I learnt to be more and more grateful for one tiny thing which most people don’t even think about – their eyesight.
When I was young, wild and some may say, out of control, I had possibly one of the greatest blessings in my life forced upon me -- to live with my mother’s brother and his family. I did not realise it at the time…but this period in my life was going to be the one where I would learn how to make the impossible, possible, and how to take life’s hardest knocks and turn them into opportunities. Each day, I learnt to be more and more grateful for one tiny thing which most people don’t even think about – their eyesight. These were lessons I would carry for life, lessons that helped me through the toughest times and reminded me always, to choose life.
Moving overnight from an aetheist home to a home where people went to bed at 9 and recited the rosary every night – this was an experience in itself. To be honest, at that time, Uncle Rienzie Benedict was just another adult getting in the way of everything I wanted to do. It was only many years later that I had the time and maturity to really see things through his eyes.
He was blind for most of his life. Call it whatever fancy term to make it sound better but it was what it was, he could not see any of the things we daily take for granted. Despite this, he had a family, a job, friends and most importantly the skill, compassion and time to help every single person who crossed his path. Most of these are challenges to those who can see. From finding people, domestic help, to looking for school vans, from teaching the deaf to play chess, to managing charity events – his “to do” list was endless, longer and more varied than any list I have ever seen.
"One would think that losing your sight would mean losing everything and that life ends there"
Never once did I hear him complain about a single thing he or anyone else was faced with.
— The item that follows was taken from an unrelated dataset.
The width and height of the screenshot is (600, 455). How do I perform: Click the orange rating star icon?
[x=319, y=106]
He was not a man of many words but he did ask a lot of questions from his daughters and myself, trying to figure out what our day had been like. He made up for his lack of sight by absorbing everything he heard.
Many years later, as I sit here trying to absorb that he is no more, making excuses for not giving him more of my time – I realize that whenever that pang of lacking something hit me, when I wake up with a complaint that it’s raining or cold or not having something I desired -- Uncle crossed my mind. One would think that losing your sight would mean losing everything and that life ends there…but he showed me and everyone around him that you don’t need sight to have love in your heart and be the most caring, compassionate person, changing the lives of those you touched.
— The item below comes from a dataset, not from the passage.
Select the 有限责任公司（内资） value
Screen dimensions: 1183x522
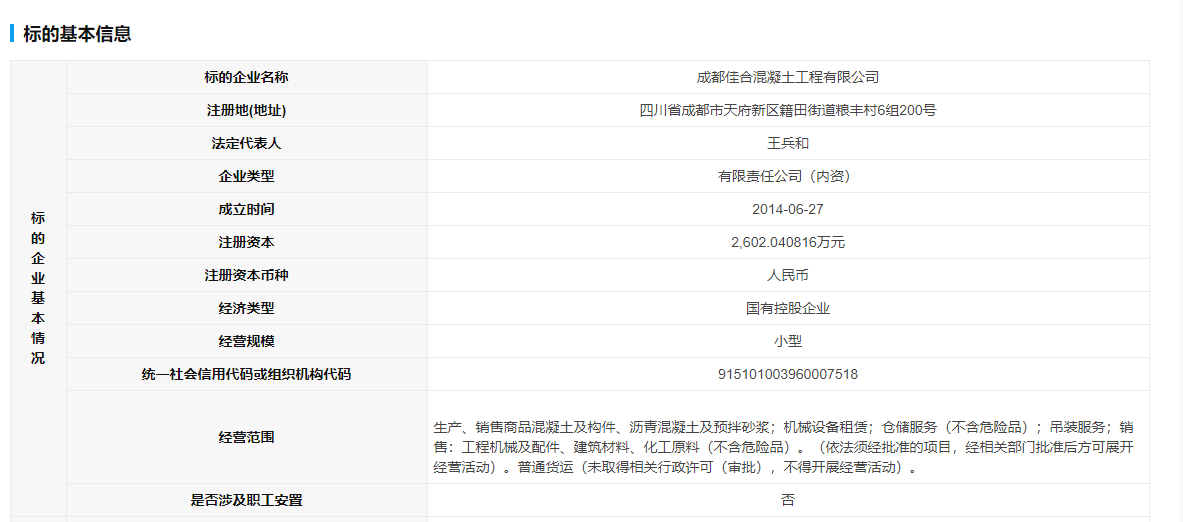(x=787, y=176)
There was a time when the tag line for everything that happened in our family was “ask Uncle Rienzie” because we knew if he did not have the answer he would make sure he found it for us. I failed to tell this great man in time all the words I should have all these years. Many have been the days when I have battled through life thinking – Uncle Rienzie couldn’t even see but still he did so much I must quit whining and get this done. I wish I took the time to tell him how much he helped me to just get through life.
His legacy lives on, reminding me to take a moment to stop and be grateful whenever I enjoy an amazing sunset or see my child smile…to be grateful that I am breathing, writing, living and seeing life. He taught me the greatest lesson of seeing life through your heart, not just your eyes. A man who could not see but still saw more than us - My Uncle Rienzie.